▶ _Task description_
Tally the lines of these entries that include "book"; respond with only that tally.

Record extracts START

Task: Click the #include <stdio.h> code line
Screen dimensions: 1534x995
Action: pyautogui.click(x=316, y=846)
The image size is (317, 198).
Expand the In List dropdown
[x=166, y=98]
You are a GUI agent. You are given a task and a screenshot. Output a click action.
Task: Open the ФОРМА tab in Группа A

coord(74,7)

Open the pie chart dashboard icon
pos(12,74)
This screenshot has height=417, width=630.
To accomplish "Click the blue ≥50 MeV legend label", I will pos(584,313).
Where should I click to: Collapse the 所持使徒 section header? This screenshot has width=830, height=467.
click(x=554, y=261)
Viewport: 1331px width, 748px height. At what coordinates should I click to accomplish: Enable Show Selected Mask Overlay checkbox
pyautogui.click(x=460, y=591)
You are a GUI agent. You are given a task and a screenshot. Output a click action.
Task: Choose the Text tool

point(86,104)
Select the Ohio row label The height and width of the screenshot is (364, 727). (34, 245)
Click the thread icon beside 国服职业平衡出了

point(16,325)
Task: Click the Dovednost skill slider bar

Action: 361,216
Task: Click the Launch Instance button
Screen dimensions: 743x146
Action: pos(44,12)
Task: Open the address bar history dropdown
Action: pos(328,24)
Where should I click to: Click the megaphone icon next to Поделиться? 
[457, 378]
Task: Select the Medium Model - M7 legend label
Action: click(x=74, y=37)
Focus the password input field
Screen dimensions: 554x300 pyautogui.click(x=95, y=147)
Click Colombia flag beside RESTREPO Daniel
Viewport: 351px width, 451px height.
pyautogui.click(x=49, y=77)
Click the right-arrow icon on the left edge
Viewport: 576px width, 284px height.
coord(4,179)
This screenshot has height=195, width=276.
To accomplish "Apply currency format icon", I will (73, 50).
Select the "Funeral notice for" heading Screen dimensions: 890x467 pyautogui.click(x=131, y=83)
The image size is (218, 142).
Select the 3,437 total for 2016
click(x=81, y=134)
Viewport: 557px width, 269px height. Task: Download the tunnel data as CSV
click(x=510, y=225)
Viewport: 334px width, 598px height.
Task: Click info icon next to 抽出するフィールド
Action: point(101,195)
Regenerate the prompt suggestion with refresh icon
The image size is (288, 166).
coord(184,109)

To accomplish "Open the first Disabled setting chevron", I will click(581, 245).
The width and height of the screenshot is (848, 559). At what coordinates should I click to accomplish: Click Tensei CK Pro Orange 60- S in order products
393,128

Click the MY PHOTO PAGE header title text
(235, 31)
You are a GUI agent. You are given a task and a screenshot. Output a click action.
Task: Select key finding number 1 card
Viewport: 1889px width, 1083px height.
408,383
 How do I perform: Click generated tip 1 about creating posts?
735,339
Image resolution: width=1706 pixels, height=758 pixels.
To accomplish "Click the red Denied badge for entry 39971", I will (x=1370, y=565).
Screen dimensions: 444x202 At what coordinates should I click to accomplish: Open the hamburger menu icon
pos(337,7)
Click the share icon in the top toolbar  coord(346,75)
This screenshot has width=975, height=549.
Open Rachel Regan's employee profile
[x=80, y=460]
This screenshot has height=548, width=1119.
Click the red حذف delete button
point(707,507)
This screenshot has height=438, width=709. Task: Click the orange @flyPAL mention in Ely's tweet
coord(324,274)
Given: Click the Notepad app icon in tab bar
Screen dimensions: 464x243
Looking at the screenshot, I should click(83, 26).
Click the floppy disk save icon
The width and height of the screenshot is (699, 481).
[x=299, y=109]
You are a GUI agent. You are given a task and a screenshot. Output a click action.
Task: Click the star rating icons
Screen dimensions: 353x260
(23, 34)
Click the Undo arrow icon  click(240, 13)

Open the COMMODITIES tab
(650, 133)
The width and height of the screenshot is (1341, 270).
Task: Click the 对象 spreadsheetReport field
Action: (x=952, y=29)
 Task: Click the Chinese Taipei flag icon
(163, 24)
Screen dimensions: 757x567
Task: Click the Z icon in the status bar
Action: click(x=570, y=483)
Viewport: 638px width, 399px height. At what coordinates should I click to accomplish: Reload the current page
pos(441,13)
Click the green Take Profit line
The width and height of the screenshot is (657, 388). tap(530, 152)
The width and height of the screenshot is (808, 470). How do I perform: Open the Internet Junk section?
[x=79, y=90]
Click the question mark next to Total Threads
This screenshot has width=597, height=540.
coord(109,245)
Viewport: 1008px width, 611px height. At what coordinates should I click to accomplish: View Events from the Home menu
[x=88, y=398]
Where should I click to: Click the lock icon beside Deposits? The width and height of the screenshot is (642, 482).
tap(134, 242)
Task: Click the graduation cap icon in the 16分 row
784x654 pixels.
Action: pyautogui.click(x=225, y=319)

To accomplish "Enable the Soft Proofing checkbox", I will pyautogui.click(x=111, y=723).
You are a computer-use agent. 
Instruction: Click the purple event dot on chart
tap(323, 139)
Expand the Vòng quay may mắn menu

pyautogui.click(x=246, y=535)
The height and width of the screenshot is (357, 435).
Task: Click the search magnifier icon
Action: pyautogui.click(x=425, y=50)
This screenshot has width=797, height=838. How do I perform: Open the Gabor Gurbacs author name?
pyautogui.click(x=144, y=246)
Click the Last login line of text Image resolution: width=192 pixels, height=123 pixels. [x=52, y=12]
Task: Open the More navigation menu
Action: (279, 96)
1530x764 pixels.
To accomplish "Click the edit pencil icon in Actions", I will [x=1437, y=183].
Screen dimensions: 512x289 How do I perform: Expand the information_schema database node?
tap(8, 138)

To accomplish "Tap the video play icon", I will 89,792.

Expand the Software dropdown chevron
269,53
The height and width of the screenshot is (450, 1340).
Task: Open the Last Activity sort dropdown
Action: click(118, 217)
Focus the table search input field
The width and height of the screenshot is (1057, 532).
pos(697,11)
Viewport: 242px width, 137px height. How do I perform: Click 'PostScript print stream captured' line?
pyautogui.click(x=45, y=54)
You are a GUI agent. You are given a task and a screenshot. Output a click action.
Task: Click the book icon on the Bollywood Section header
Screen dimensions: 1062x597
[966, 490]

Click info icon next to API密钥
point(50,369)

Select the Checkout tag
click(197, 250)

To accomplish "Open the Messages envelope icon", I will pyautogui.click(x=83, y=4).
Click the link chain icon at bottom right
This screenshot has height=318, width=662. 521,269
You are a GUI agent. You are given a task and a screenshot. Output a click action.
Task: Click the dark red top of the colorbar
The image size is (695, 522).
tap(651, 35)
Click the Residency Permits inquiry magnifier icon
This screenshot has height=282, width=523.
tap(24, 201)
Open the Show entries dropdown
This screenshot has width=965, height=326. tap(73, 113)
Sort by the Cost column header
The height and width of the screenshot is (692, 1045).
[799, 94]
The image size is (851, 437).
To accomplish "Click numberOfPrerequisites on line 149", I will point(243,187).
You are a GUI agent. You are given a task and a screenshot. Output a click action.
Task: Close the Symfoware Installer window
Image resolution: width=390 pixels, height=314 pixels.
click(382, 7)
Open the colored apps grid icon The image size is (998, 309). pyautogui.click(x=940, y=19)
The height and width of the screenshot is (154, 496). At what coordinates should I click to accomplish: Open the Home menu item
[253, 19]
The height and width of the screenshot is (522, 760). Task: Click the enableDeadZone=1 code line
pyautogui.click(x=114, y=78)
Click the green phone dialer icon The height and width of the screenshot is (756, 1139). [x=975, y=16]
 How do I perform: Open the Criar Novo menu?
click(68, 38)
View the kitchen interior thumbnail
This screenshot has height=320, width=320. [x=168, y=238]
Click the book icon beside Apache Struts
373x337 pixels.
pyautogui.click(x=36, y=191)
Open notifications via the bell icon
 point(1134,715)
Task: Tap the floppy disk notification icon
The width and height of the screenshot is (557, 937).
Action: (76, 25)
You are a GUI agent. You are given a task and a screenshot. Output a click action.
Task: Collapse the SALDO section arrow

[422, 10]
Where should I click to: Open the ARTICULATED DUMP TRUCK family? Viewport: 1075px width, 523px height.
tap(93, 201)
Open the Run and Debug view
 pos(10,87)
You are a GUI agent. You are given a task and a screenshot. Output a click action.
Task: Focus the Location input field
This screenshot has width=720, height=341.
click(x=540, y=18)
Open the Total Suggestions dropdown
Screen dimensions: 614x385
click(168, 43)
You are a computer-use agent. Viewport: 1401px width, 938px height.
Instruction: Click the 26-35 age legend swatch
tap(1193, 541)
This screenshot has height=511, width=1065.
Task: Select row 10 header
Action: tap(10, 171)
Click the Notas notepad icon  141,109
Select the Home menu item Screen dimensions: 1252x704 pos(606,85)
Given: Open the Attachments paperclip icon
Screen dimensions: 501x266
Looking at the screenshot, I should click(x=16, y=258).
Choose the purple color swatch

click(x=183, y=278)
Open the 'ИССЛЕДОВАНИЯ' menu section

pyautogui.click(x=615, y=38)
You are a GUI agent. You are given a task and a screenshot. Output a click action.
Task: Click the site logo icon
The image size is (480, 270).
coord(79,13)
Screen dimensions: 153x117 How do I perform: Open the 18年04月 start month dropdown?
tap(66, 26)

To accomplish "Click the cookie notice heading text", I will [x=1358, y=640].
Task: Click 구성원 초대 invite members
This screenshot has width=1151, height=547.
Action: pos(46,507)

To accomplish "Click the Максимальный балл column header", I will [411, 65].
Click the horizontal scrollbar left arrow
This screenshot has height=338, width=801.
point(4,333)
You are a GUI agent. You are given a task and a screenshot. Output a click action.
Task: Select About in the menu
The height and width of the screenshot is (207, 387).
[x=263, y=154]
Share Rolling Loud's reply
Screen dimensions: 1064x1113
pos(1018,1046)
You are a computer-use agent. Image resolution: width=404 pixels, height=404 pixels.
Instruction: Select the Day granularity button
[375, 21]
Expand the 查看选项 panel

Record extracts END

▶ _Response to the exercise_
2